The most common adverse reactions in clinical studies were decreased appetite; drowsiness, sedation and lethargy; diarrhea; constipation; abnormal echocardiogram; fatigue, malaise, asthenia; ataxia, balance disorder, gait disturbance; increased blood pressure; drooling, salivary hypersecretion; pyrexia; upper respiratory tract infection; vomiting; decreased weight; risk of falls; and status epilepticus.
“There remains a huge unmet need for the many Dravet syndrome patients who continue to experience frequent severe seizures even while taking one or more of the currently available anti-seizure medications. Given the profound reductions in convulsive seizure frequency seen in the Fintepla clinical trials, combined with the ongoing, robust safety monitoring that will be part of its use, I feel Fintepla will offer an extremely important treatment option for Dravet syndrome patients,” stated Joseph Sullivan, M.D., director of the Pediatric Epilepsy Center of Excellence at the UCSF Benioff Children’s Hospitals and the principal investigator for Fintepla in Dravet syndrome.

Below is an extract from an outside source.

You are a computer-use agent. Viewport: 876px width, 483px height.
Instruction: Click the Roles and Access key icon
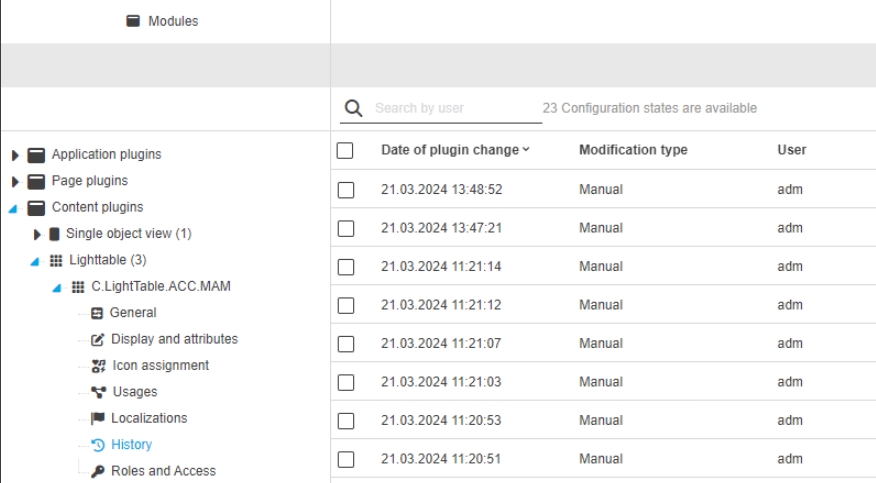99,471
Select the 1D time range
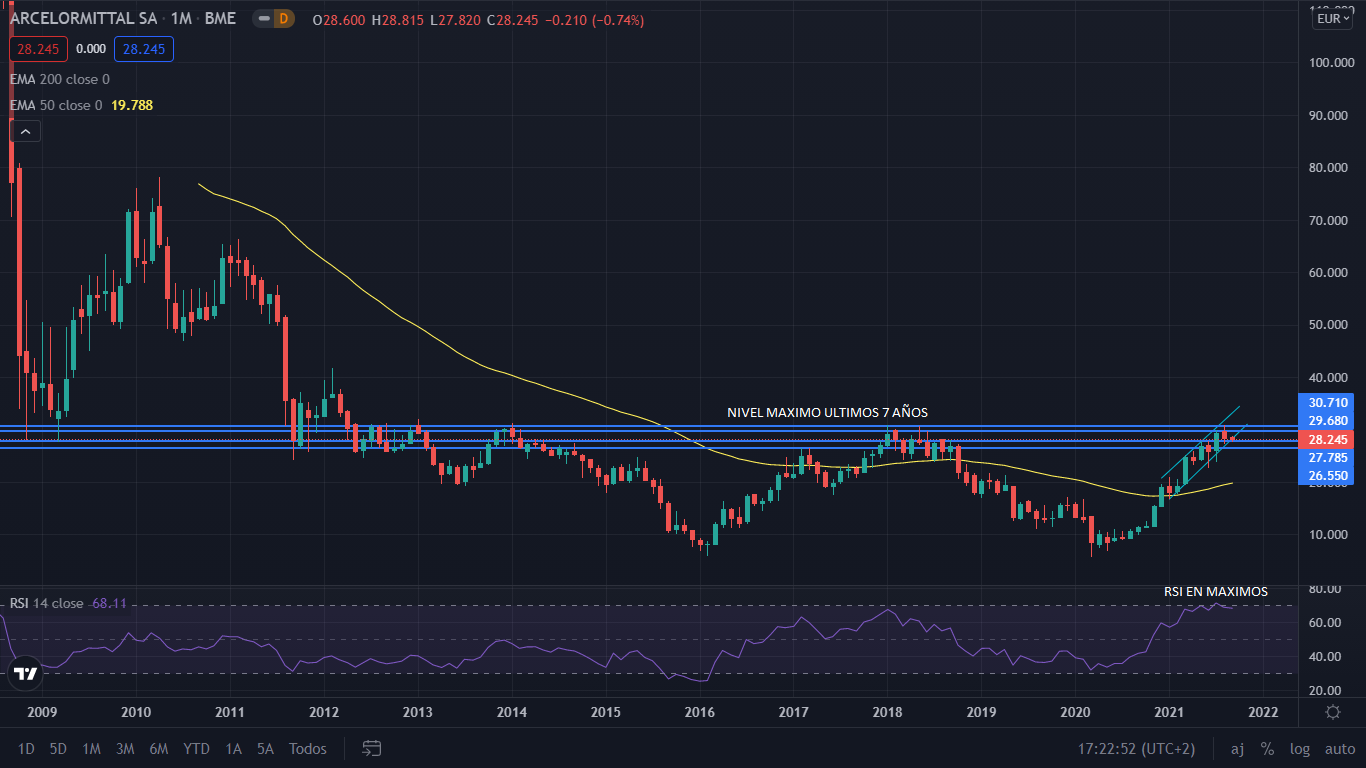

Fintepla labeling includes a boxed warning stating that the drug is associated with valvular heart disease (VHD) and pulmonary arterial hypertension (PAH). Because of these risks, patients must have echocardiograms performed before treatment, every six months during treatment, and once three to six months after treatment is discontinued. If the echocardiogram shows signs of VHD, PAH or other cardiac abnormalities, health care professionals must consider the benefits and risks of continuing treatment with Fintepla for the patient.
Because of the VHD and PAH risks, Fintepla will be launched with restricted distribution through the Fintepla Risk Evaluation and Mitigation Strategy (REMS) program. Fintepla is expected to be available through Zogenix’s specialty pharmacy partner by the end of July. Zogenix is also launching Zogenix Central, a support service meant to provide ongoing product assistance to patients, caregivers and their medical teams.
“Having a new FDA-approved treatment option is so important because it improves our ability to optimize each patient’s treatment. Moreover, because families living with Dravet syndrome never know when the next seizure is going to occur, whether they will end up in the E.R., or what the consequences might be following the seizure, having a strong support program like Zogenix Central to reduce the strain on families is very welcome,” noted Mary Anne Meskis, executive director of the Dravet Syndrome Foundation. “This will allow family members to remain focused on providing the best care of their loved one with Dravet.”